Collected data entries
++++++++++++++++++++

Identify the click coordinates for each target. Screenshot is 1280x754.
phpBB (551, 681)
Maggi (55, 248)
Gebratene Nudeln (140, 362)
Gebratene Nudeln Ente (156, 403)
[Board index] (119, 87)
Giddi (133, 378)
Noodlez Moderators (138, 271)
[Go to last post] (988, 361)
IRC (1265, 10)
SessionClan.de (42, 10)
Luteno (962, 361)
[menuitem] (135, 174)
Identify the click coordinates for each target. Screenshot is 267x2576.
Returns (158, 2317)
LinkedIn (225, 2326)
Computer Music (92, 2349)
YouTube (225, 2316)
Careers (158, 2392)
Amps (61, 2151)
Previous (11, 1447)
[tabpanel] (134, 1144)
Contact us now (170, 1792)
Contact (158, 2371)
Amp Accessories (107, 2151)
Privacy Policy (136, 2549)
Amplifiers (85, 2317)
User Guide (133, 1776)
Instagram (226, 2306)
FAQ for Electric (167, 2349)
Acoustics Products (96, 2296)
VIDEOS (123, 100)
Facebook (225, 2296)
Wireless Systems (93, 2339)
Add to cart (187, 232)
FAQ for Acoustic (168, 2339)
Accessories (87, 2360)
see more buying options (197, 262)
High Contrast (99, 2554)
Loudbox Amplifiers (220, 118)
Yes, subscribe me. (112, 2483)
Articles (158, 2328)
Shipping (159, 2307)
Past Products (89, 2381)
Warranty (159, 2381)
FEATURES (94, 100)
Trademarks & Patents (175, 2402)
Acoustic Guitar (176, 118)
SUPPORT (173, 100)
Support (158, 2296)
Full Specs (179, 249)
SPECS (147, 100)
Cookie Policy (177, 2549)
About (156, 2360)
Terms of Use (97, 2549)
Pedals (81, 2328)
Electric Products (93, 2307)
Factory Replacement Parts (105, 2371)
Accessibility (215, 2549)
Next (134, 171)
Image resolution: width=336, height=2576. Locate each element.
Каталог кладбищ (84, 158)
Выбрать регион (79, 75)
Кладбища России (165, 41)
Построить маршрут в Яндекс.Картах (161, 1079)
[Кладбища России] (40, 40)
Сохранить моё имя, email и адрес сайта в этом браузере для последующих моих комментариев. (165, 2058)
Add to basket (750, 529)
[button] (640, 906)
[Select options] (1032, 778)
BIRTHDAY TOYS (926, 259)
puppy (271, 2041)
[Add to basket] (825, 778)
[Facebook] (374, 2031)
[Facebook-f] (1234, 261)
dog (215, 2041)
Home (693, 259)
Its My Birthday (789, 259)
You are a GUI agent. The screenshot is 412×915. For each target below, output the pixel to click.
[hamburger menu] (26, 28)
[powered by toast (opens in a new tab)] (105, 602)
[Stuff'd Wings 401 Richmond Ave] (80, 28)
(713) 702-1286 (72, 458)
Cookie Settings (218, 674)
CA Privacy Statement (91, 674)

++++++++++++++++++++

In the data above, find the line that contains "see more buying options (197, 262)", then reproduce exactly every line from the first line through that line.

Identify the click coordinates for each target. Screenshot is 1280x754.
phpBB (551, 681)
Maggi (55, 248)
Gebratene Nudeln (140, 362)
Gebratene Nudeln Ente (156, 403)
[Board index] (119, 87)
Giddi (133, 378)
Noodlez Moderators (138, 271)
[Go to last post] (988, 361)
IRC (1265, 10)
SessionClan.de (42, 10)
Luteno (962, 361)
[menuitem] (135, 174)
Identify the click coordinates for each target. Screenshot is 267x2576.
Returns (158, 2317)
LinkedIn (225, 2326)
Computer Music (92, 2349)
YouTube (225, 2316)
Careers (158, 2392)
Amps (61, 2151)
Previous (11, 1447)
[tabpanel] (134, 1144)
Contact us now (170, 1792)
Contact (158, 2371)
Amp Accessories (107, 2151)
Privacy Policy (136, 2549)
Amplifiers (85, 2317)
User Guide (133, 1776)
Instagram (226, 2306)
FAQ for Electric (167, 2349)
Acoustics Products (96, 2296)
VIDEOS (123, 100)
Facebook (225, 2296)
Wireless Systems (93, 2339)
Add to cart (187, 232)
FAQ for Acoustic (168, 2339)
Accessories (87, 2360)
see more buying options (197, 262)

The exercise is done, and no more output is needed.